Andika Try Wiratama
Senin, 11/02/2013 15:33 WIB

Dengan mudah kita bisa temukan hutan-hutan bambu di daerah Karadenan dan Sukahati. Dan, walau kerajinan bambu bukan lagi menjadi mata pencaharian utama di dua kelurahan tersebut.
Masih banyak ditemukan puluhan pengrajin bambu, khususnya di Kampung Pajeleran, Kampung Muara Beres di Kelurahan Sukahati dan Kampung Pisang di Kelurahan Karadenan.
Ketika program PNPM Mandiri Perkotaan mulai masuk di Kelurahan Karadenan
dan Sukahati, para pengrajin bambu adalah salah satu yang mendapatkan
sosialisasi tentang PNPM Mandiri Perkotaan, khususnya tentang program
ekonomi bergulir yang dijalankan oleh Badan Keswadayaan Masyarakat
(BKM).
Salah satu BKM yang sudah menyalurkan bantuan modal bagi para pengrajin
bambu adalah BKM Mandiri Karadenan Kelurahan Karadenan, Kecamatan
Cibinong, Kabupaten Bogor.
”Kami sudah menyalurkan bantuan ekonomi bergulir kepada 12 KSM dengan
total bantuan langsung masyarakat (BLM) Rp63 juta,” ungkap Ete Kura
Karesina, salah satu anggota Unit Pengelola Keuangan (UPK) BKM, ketika
diwawancara Media Warga Online.
Menurut Karesina, yang biasa dipanggil Ekky ini, untuk tahap pertama ada
sekitar 126 orang penerima manfaat, 10 di antaranya adalah pengrajin
bambu anggota KSM Bambu Itam warga Kampung Pisang RT 03/06.
”KSM
Bambu Itam, dengan anggota 10 orang, untuk tahap pertama mendapat
pinjaman masing-masing sebesar Rp500 ribu, sehingga total pinjaman KSM
Bambu Itam sekitar Rp5 juta,” ujar pria asal Kupang ini menjelaskan
lebih lanjut.
Guna menggali lebih dalam informasi tentang KSM Bambu Itam, Media Warga
Online diajak anggota UPK mengunjungi Sekretariat KSM Bambu Itam di
Kampung Pisang Pule dan dipertemukan langsung dengan Koordinator KSM
Slamet Heriyanto.
”Alhamdulillah dana pinjaman PNPM Mandiri Perkotaan sangat bermanfaat
sekali,” Slamet membuka pembicaraan. ”Kami dapat membeli bambu lebih
banyak dari yang biasanya hanya 50 batang bambu. Berkat bantuan PNPM,
kini kami bisa membeli sekitar 100 bambu, sehingga menambah jumlah
produksi,” tutur pria kelahiran tahun 1970 ini.

** Bahan yang Disediakan **
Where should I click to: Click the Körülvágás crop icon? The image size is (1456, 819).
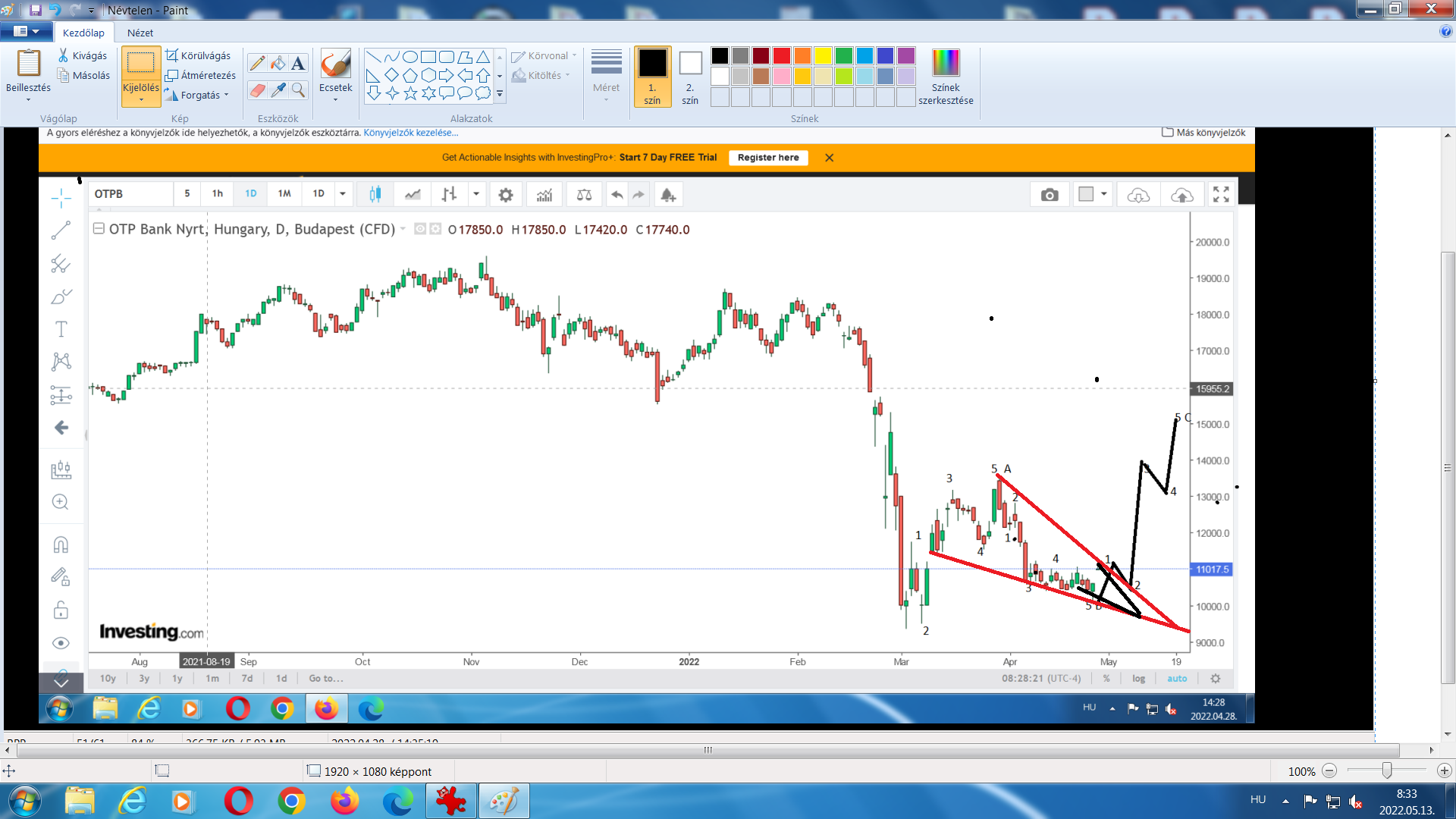(172, 55)
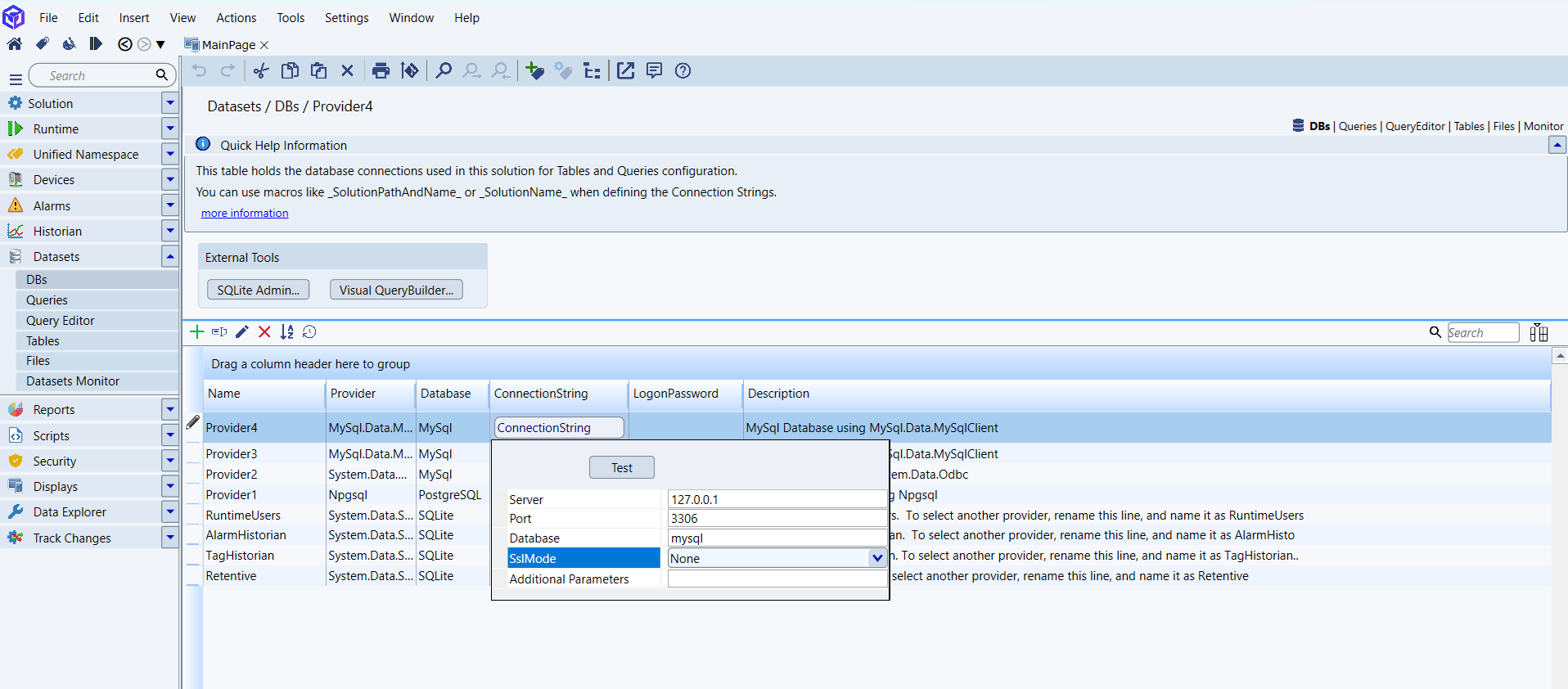Open the SslMode dropdown

[x=876, y=558]
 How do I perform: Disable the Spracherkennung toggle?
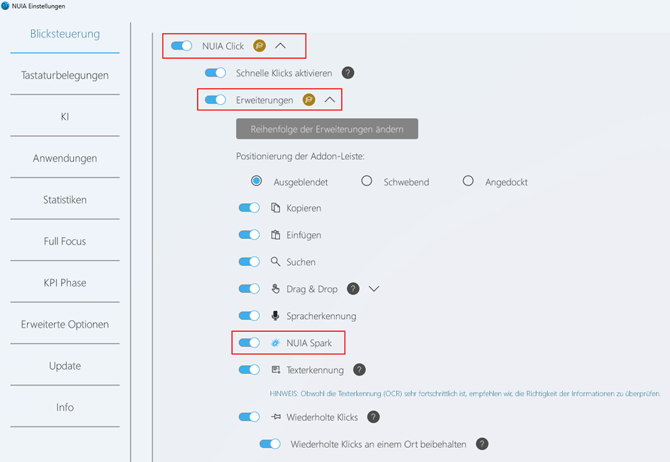click(249, 316)
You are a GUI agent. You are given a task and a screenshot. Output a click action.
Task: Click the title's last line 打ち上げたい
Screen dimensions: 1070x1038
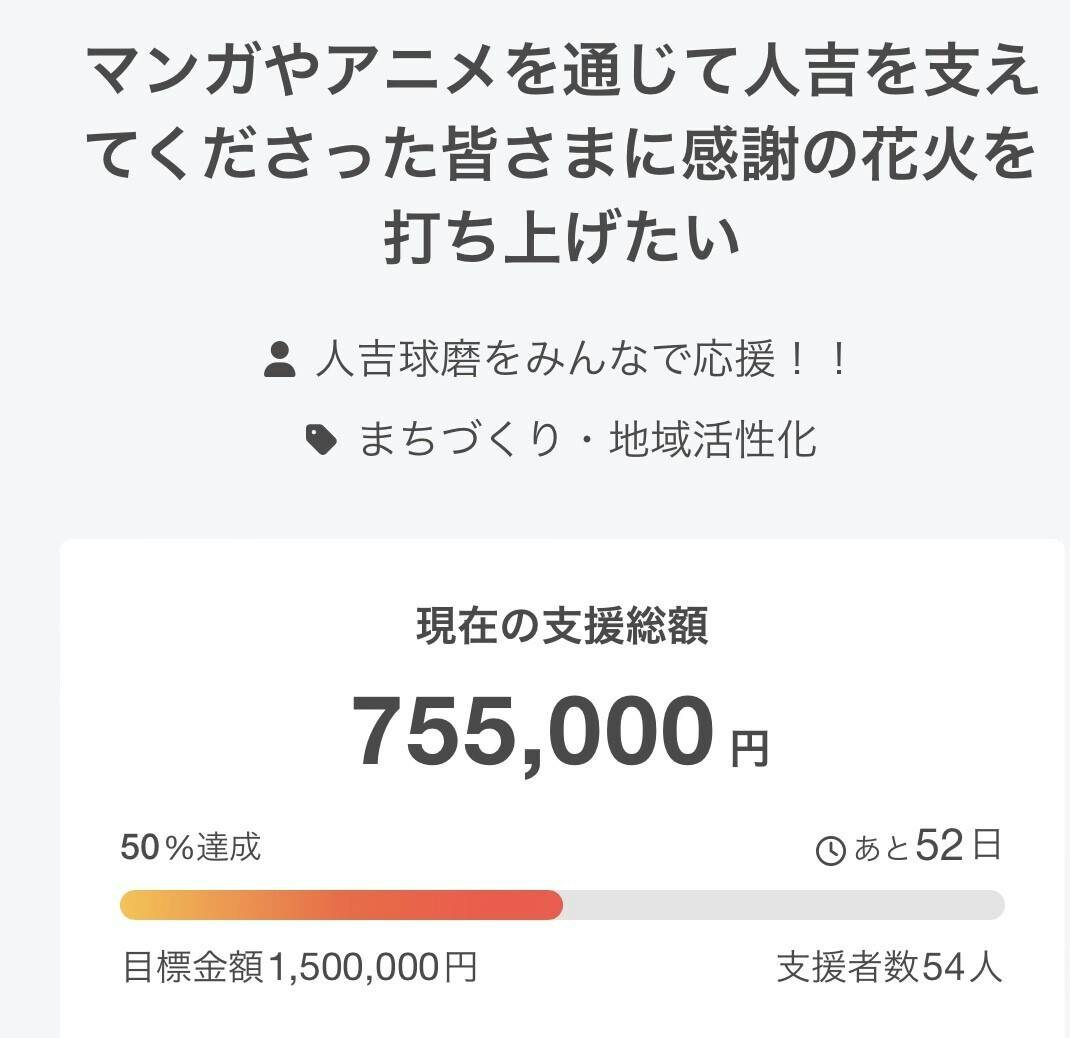pos(563,238)
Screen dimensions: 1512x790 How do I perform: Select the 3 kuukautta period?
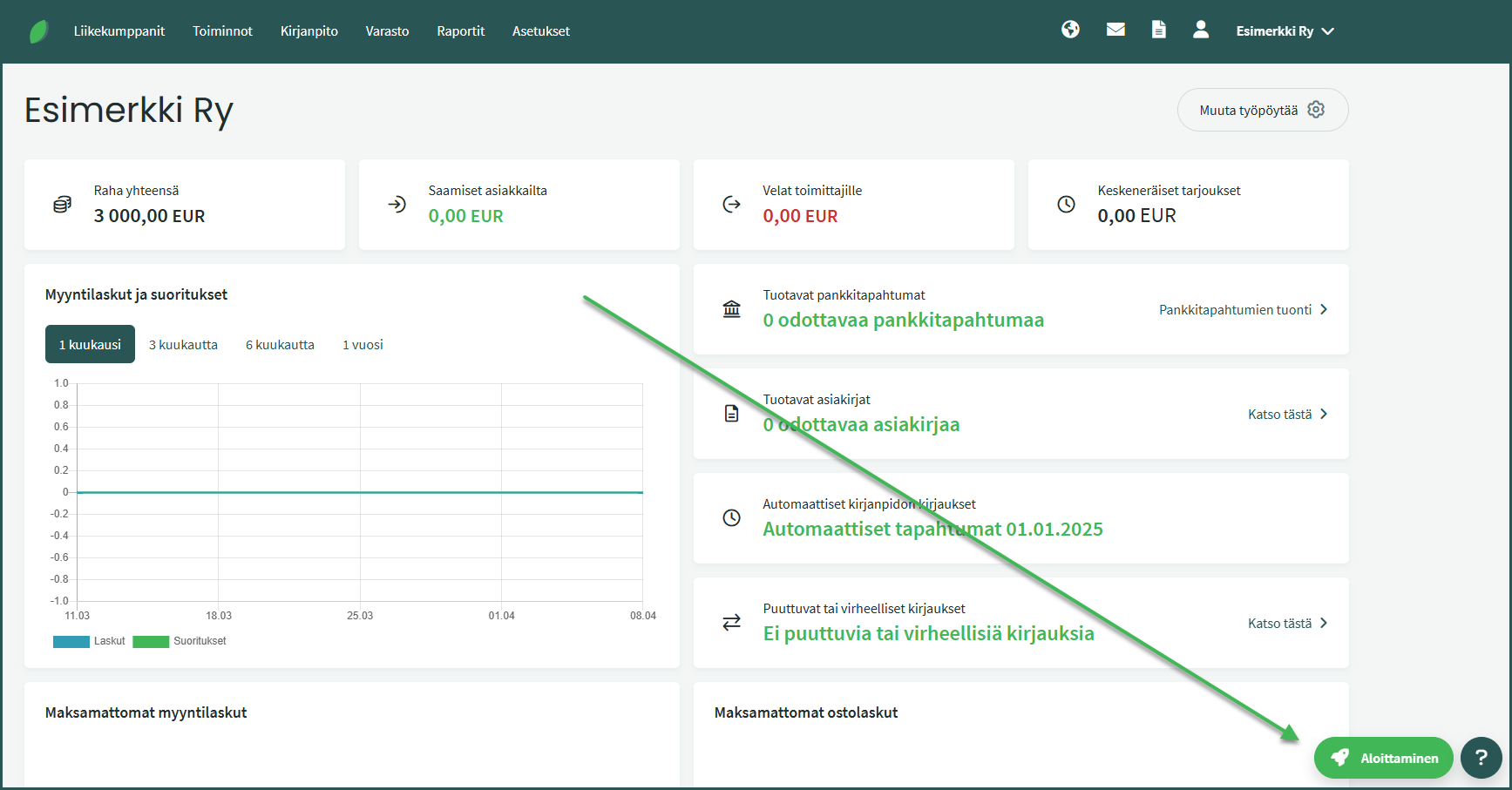click(183, 345)
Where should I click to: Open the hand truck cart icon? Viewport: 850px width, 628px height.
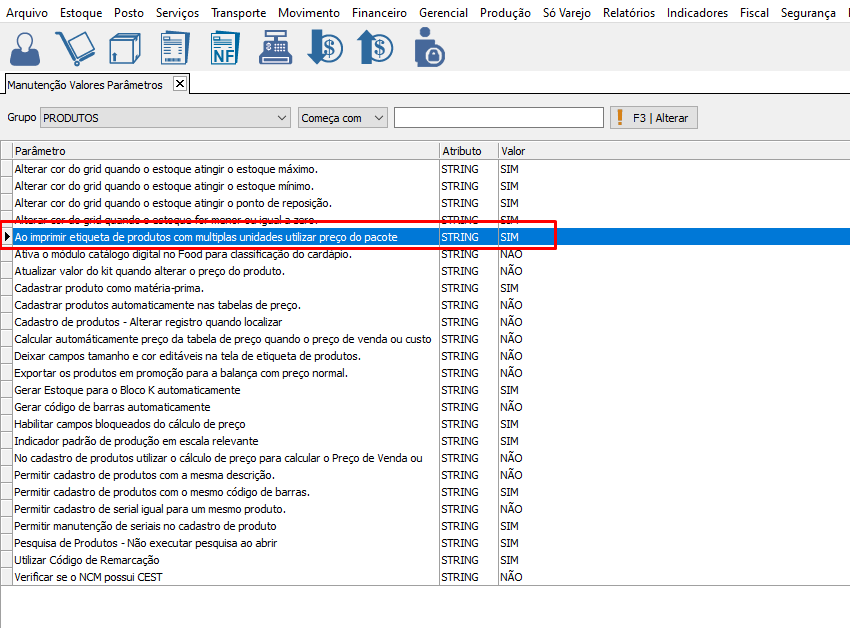(74, 48)
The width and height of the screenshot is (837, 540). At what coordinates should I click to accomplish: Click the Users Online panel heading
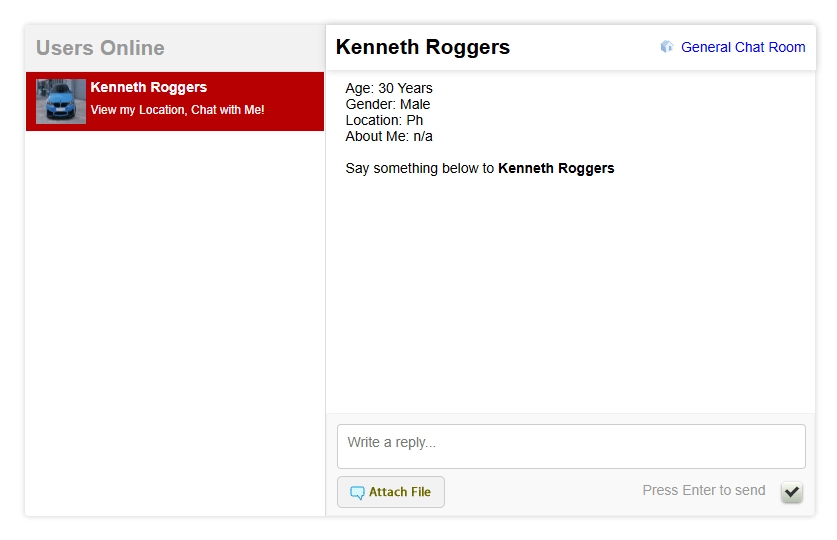click(100, 48)
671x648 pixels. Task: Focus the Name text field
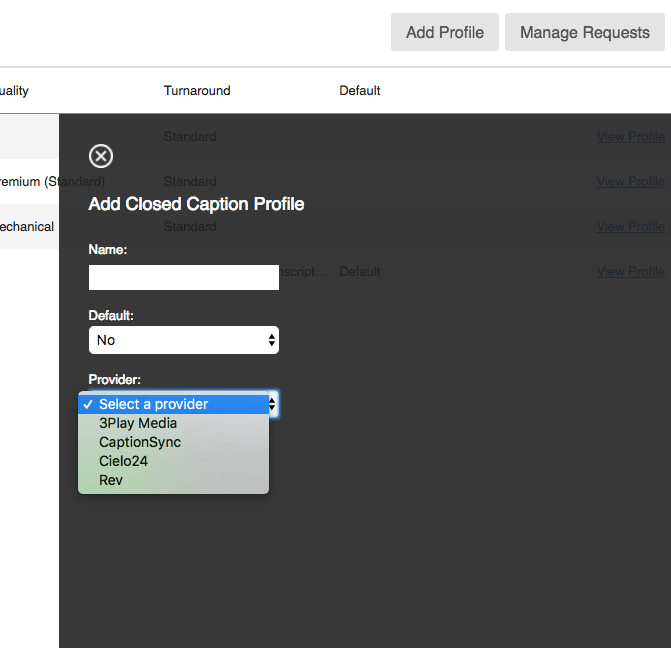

** Instruksi 1 **
Tuliskan kembali catatan mulai dari baris yang memuat "Where should I click to: Open" hingga akhir catatan, termasuk permintaannya, dan tambahkan 57 pada setiap angka koordinat dalam jawabannya. Jangan sertakan gambar.
** Instruksi 2 **
Lanjutkan teks tentang pengrajin bambu di Karadenan dan Sukahati dari bagian terakhirnya.
Teks dan catatan tersebut tidak memiliki hubungan satu sama lain.

** Hasil 1 **
Where should I click to: Open the hand truck cart icon? Viewport: 850px width, 628px height.
(131, 105)
The width and height of the screenshot is (837, 540). At what coordinates should I click to accomplish: Click the Users Online panel heading
click(157, 105)
671x648 pixels. Task: Focus the Name text field

** Hasil 2 **
Slamet
menjelaskan, baru sekarang dia dan pengrajin bambu lain mendapat
bantuan modal dari pemerintah. Selama ini mereka merasa tidak
mendapatkan perhatian dari pemerintah. ”Alhamdulillah, berkat BKM,
akhirnya kami dapat bantuan modal,” kata Slamet dengan wajah sumringah.
Menurutnya, KSM Bambu Itam dibentuk pada 21 Februari 2010 beranggotakan 9
orang laki-laki dan 1 perempuan. Jenis kegiatannya adalah membuat aneka
kerajinan dari bahan dasar bambu, khususnya bambu hitam.
Dari bambu hitam tersebut dibuat kursi, sofa, meja makan, meja komputer,
meja TV, saung (gazebo), hiasan kaligrafi dan masih banyak lagi. Slamet
Heriyanto sendiri sudah menekuni usaha bambu ini sejak duduk di Kelas
VI Sekolah Dasar (SD), atau kurang lebih sudah 28 tahun.
Menurut Slamet, sejak usia dini dia sudah menekuni kerajinan bambu guna
membiayai sekolah. ”Saya dari keluarga miskin, jadi supaya bisa lulus SD
dan membiayai pendidikan ke tingkat lebih lanjut, saya harus mandiri,”
tutur pria lulusan SMA ini. ”Berkat bambu inilah saya bisa terus
sekolah,” tambahnya.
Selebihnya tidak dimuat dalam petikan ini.